The Transistion in Audio Monitoring

Shane Toven

Author: Shane Toven

Published 15th March 2017

The Transistion in Audio Monitoring

As signal chains have become increasingly complex, the challenges involved in managing and monitoring these paths have multiplied exponentially. Over the past few decades, we\'ve migrated from handling a single channel of content using composite video and analog audio pairs, to elaborate multi-channel facilities routing HD video with embedded audio over SDI or in many cases discrete AES pairs. These audio signals are often a mix of 5.1 and stereo programs and in many cases encoded to or decoded from Dolby at some point in the chain.

Early monitoring of these discrete analog audio paths was often a simple go/no-go, with basic checks of level and phase during production, in master control and possibly at the transmitter site as well. As facilities moved toward multichannel operation and digital infrastructure, audio monitoring initially remained largely unchanged-with the exception that it was now frequently being done in the digital domain and integrated with the video monitoring.

With the development of standards, such as EBU R128 and ATSC A/85, measuring and controlling loudness (as opposed to simply program level) throughout the entire program chain became far more critical. Products began to hit the market to address these issues, but (while effectively meeting the requirements) they for the most part were "bolt on\" solutions of some sort, not truly aware of or integrated with the rest of the facility. As technology developments continued, tools for meeting these standards were increasingly integrated into more equipment in the chain, but these components still, for the most part, remained largely unaware of the other parts in the system.

The current transition underway in the broadcast facility is from SDI and AES to IP-based signal distribution-including AES67 Audio over IP (AoIP). This presents a unique opportunity to bring all production, routing, distribution, processing and monitoring onto a common platform where every piece of the chain can be fully integrated and aware of the others. Through an AoIP network, any point in the system can not only send audio to and from another point, but also process, encode, decode, meter and monitor the audio at those points. Your facility is no longer limited to the capabilities of the patch bays, crosspoint routers and DA frames (or the equipment connected to them). Effectively the IP network and applications running on systems connected to it can largely take the place of that infrastructure, offering nearly infinite flexibility and expandability, particularly when it comes to signal monitoring.

One example of this would be migrating from dedicated hardware loudness management and metering to software-based platforms. With the traditional hardware-based model, each signal path would typically have an audio processor and/or loudness meter inserted at some point in the chain using SDI or AES I/O. This approach quickly becomes less efficient as more signals are added and need to be processed or monitored.
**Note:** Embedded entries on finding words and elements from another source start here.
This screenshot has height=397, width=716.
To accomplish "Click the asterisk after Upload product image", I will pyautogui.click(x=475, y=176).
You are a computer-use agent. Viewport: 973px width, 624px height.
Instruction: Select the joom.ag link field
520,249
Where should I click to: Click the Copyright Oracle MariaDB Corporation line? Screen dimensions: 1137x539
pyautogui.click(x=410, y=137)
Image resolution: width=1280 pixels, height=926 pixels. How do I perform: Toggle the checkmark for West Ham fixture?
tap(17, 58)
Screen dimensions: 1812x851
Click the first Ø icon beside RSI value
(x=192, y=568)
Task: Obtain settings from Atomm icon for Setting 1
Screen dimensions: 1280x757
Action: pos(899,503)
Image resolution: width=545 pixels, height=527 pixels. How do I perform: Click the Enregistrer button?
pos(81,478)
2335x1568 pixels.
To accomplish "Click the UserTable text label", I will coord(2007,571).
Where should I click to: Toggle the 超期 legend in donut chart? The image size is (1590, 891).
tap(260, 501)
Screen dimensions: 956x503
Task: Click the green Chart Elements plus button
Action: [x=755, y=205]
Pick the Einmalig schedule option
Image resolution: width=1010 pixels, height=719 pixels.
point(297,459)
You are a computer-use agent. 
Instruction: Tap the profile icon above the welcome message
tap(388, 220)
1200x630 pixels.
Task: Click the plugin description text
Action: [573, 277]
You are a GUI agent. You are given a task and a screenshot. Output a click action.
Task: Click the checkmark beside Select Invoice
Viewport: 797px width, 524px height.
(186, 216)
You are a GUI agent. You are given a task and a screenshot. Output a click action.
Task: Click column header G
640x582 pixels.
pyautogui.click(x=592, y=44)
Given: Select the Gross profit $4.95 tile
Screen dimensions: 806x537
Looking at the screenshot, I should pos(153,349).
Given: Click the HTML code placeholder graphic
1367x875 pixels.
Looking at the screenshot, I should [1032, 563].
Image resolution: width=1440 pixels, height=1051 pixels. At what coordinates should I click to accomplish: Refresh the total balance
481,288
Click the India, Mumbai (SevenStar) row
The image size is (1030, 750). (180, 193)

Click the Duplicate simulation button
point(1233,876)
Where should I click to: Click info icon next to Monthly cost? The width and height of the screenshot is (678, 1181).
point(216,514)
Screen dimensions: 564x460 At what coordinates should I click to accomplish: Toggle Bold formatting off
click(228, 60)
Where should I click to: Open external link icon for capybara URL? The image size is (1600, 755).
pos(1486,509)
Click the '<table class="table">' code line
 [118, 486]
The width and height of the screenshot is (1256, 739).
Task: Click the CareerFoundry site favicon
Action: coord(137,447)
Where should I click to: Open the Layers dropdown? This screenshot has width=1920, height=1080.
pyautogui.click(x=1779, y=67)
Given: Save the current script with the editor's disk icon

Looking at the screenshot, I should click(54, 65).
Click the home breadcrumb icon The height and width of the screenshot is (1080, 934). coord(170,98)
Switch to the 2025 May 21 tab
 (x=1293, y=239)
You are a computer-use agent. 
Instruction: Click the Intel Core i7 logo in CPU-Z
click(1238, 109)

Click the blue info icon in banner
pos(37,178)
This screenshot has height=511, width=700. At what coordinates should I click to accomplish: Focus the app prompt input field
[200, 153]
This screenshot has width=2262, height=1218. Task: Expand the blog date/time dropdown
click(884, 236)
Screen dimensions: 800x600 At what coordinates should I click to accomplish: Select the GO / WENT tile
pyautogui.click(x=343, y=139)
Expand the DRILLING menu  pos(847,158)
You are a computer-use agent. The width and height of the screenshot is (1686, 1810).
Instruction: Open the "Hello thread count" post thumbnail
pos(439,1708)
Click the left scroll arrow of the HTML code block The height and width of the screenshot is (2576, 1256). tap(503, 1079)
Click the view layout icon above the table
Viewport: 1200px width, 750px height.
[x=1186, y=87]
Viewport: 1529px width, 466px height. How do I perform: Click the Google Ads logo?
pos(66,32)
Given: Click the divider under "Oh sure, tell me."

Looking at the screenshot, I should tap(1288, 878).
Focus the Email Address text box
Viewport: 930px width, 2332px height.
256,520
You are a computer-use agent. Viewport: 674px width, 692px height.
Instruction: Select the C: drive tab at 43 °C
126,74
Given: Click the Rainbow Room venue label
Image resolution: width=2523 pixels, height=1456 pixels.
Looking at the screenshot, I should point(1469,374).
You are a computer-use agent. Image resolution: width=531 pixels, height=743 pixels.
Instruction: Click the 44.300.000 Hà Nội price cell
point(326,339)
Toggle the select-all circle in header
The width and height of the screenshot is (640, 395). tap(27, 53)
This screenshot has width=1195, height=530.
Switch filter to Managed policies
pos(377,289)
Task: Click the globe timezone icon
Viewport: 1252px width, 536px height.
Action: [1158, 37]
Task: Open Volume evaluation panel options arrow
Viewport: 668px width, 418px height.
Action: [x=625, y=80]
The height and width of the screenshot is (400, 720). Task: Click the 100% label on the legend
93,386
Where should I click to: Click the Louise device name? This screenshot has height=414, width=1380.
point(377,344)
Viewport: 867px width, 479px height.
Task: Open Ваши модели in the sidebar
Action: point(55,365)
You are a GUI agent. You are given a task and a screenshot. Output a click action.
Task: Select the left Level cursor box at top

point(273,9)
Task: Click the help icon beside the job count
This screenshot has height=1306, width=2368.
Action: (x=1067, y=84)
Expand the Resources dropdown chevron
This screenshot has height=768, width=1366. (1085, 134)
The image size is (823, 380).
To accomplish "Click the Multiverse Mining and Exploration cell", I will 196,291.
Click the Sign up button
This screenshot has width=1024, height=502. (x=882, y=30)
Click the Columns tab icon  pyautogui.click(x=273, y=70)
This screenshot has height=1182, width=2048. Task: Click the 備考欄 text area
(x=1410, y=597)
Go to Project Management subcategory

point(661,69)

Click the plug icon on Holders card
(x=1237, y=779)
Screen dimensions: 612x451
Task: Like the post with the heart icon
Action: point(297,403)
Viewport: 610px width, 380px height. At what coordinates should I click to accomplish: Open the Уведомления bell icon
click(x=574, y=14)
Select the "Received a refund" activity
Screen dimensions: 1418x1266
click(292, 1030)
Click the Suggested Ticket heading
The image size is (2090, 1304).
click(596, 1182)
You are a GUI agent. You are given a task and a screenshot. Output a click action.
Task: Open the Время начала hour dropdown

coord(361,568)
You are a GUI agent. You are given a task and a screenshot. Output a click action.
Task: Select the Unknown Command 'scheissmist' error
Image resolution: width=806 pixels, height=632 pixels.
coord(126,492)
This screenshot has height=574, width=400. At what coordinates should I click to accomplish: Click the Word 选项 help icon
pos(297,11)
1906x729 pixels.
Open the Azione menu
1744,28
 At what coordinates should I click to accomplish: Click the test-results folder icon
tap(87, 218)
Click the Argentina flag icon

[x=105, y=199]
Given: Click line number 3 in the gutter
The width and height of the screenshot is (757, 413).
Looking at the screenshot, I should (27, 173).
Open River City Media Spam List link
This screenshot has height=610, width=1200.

In a software-based model, the audio is carried to and from a server platform on the AoIP network as AES67 compliant streams. These streams could be generated by dedicated hardware endpoints that convert to/from SDI, AES, analog or MADI (for example). They could also originate from any other piece of equipment capable of natively generating and receiving AES67 compliant audio streams. A common server platform can handle monitoring, processing, encoding and decoding multiple streams of audio from the AoIP network, up to the limitations of the hardware. This creates a much more scalable and flexible environment than the single box, single stream, single purpose approach that is extensible from production and ingest all the way through transmission.

As you look toward equipment replacement and upgrades in your facility, it makes sense to evaluate solutions that incorporate standards-based signal distribution over IP such as AES67, bearing in mind that building a robust IP infrastructure allows for implementation of future standards, as well as a migration path from existing infrastructure. IP signal distribution isn\'t the future-it\'s here.